Collected data entries |
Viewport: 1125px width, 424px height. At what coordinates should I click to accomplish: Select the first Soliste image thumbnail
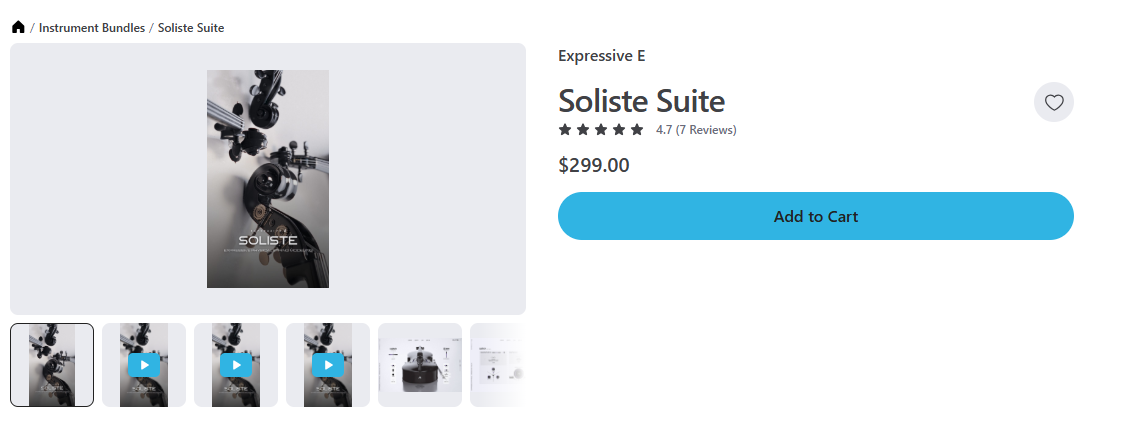pyautogui.click(x=52, y=365)
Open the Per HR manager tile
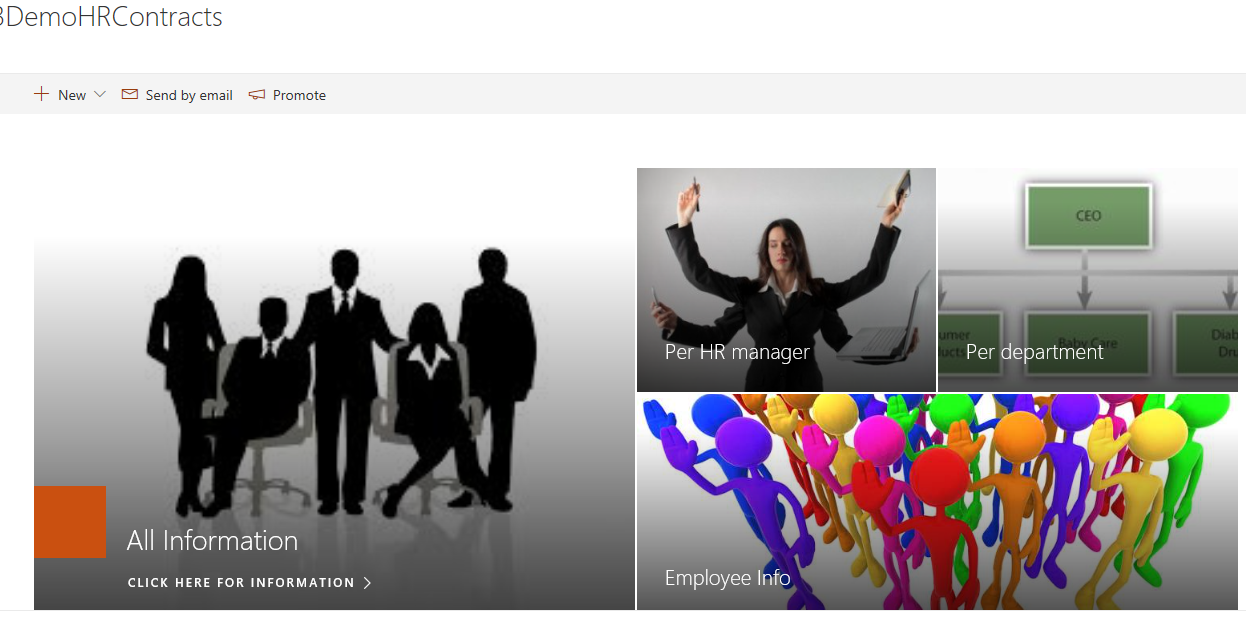This screenshot has width=1246, height=620. click(x=786, y=280)
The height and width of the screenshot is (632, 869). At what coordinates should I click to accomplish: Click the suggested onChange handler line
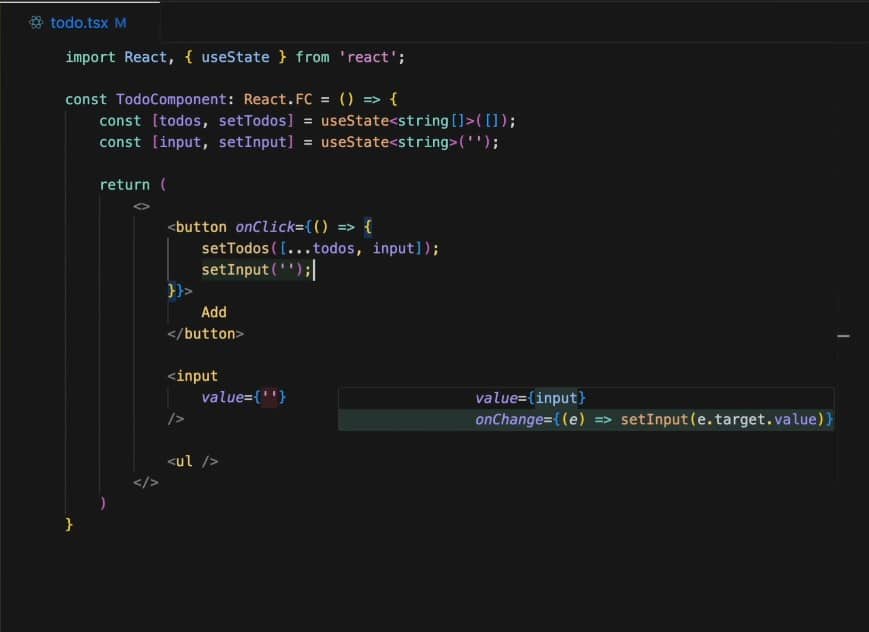click(653, 420)
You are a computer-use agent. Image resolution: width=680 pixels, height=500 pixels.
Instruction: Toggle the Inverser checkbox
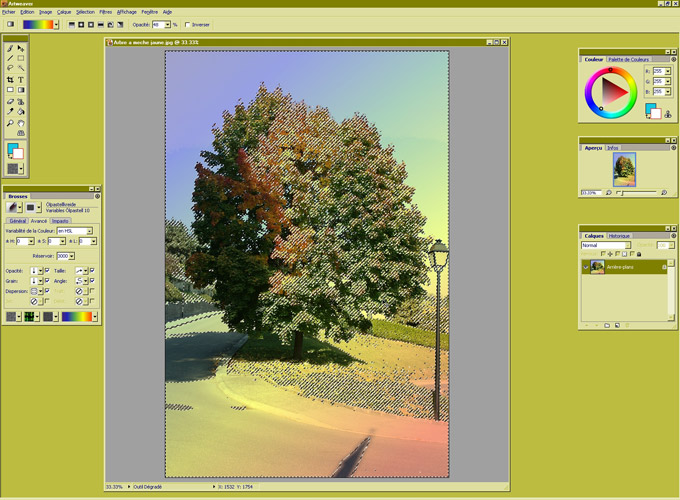(x=188, y=25)
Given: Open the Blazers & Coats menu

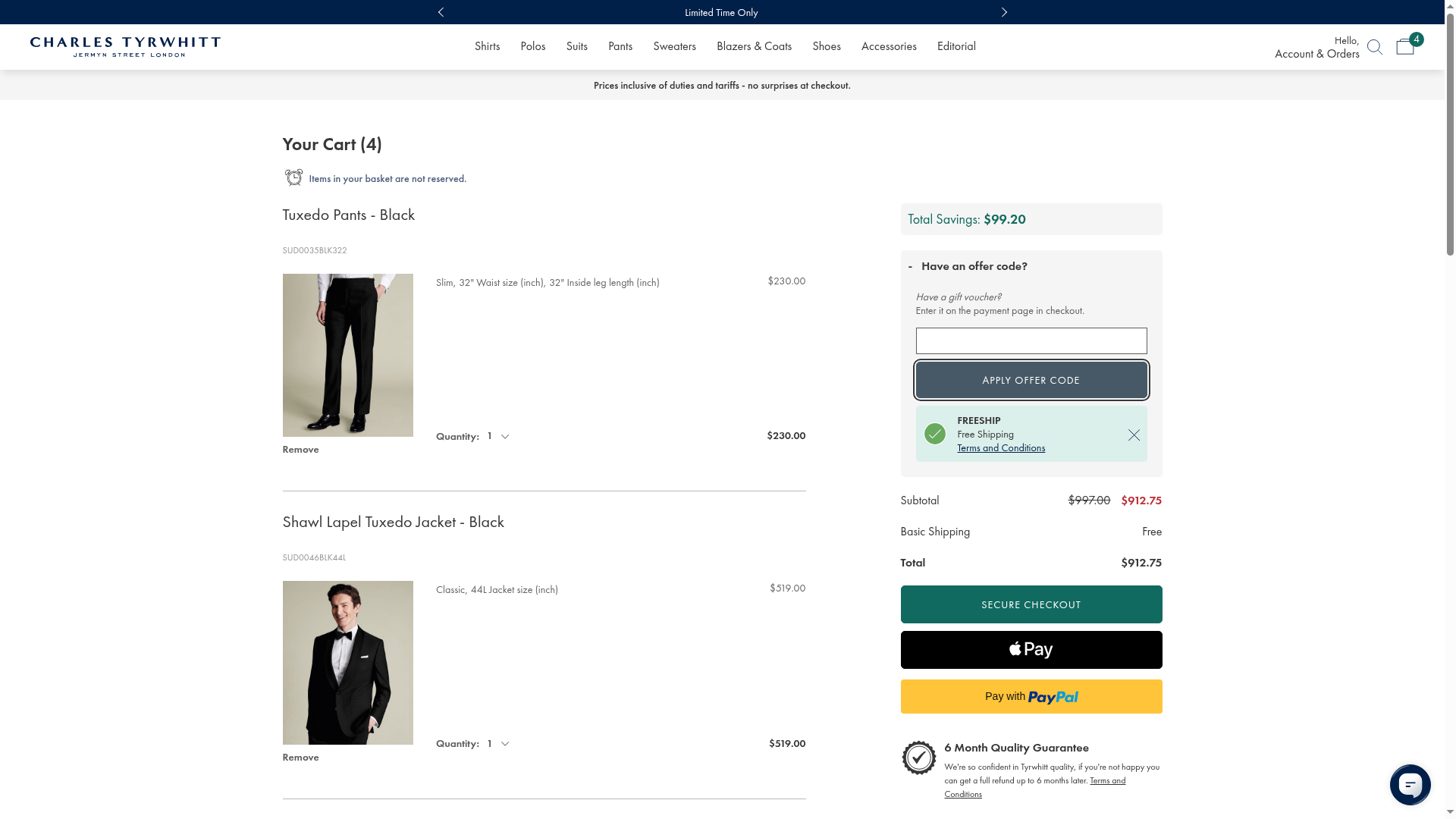Looking at the screenshot, I should tap(753, 46).
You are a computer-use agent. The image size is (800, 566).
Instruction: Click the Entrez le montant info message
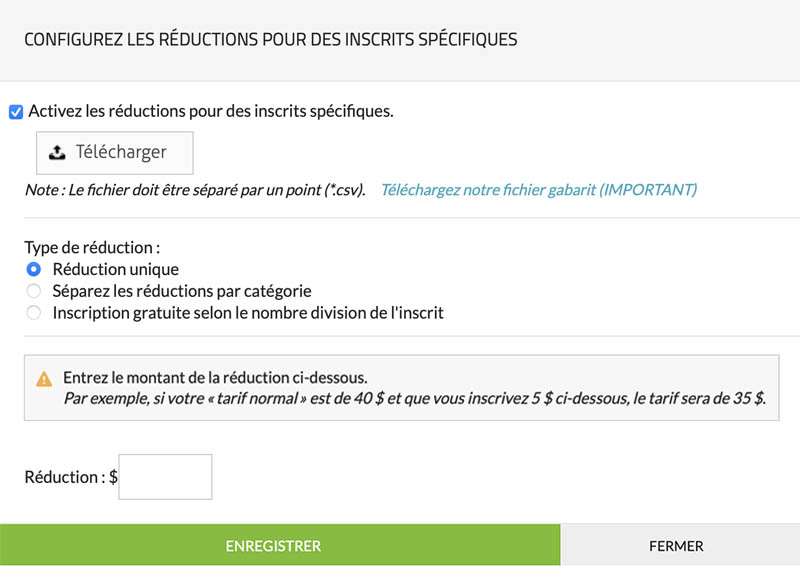[x=215, y=378]
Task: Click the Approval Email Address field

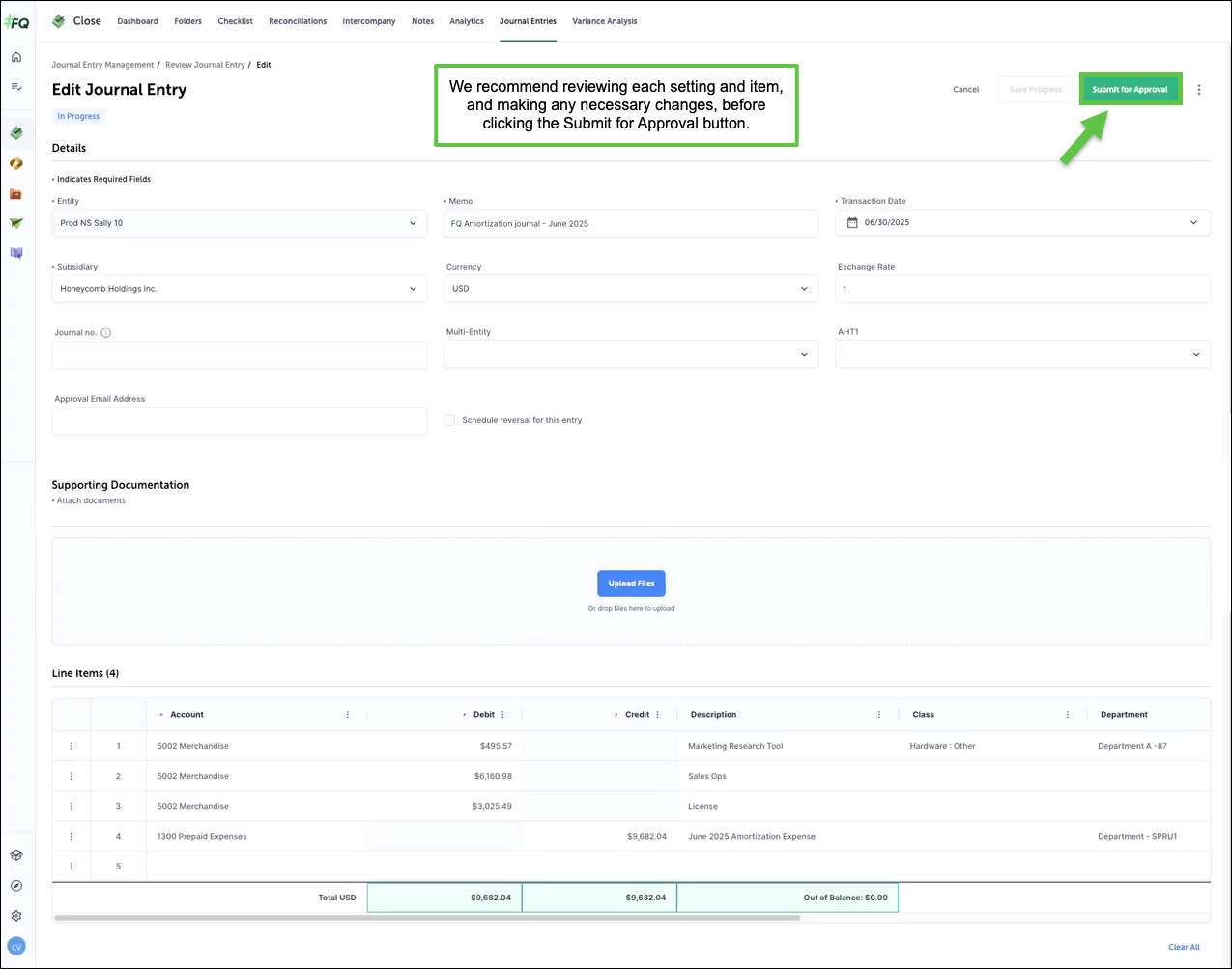Action: pyautogui.click(x=239, y=421)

YOUR GOAL | Convert the listing, from its first line through the line containing "click(653, 420)", into a Markdown table with the columns Row and Line, skipping blank lines and leaving out the pictures.

THE OUTPUT |
| Row | Line |
|---|---|
| 1 | Viewport: 1125px width, 424px height. At what coordinates should I click to accomplish: Select the first Soliste image thumbnail |
| 2 | pyautogui.click(x=52, y=365) |
| 3 | Open the Per HR manager tile |
| 4 | This screenshot has width=1246, height=620. click(x=786, y=280) |
| 5 | The height and width of the screenshot is (632, 869). At what coordinates should I click to accomplish: Click the suggested onChange handler line |
| 6 | click(653, 420) |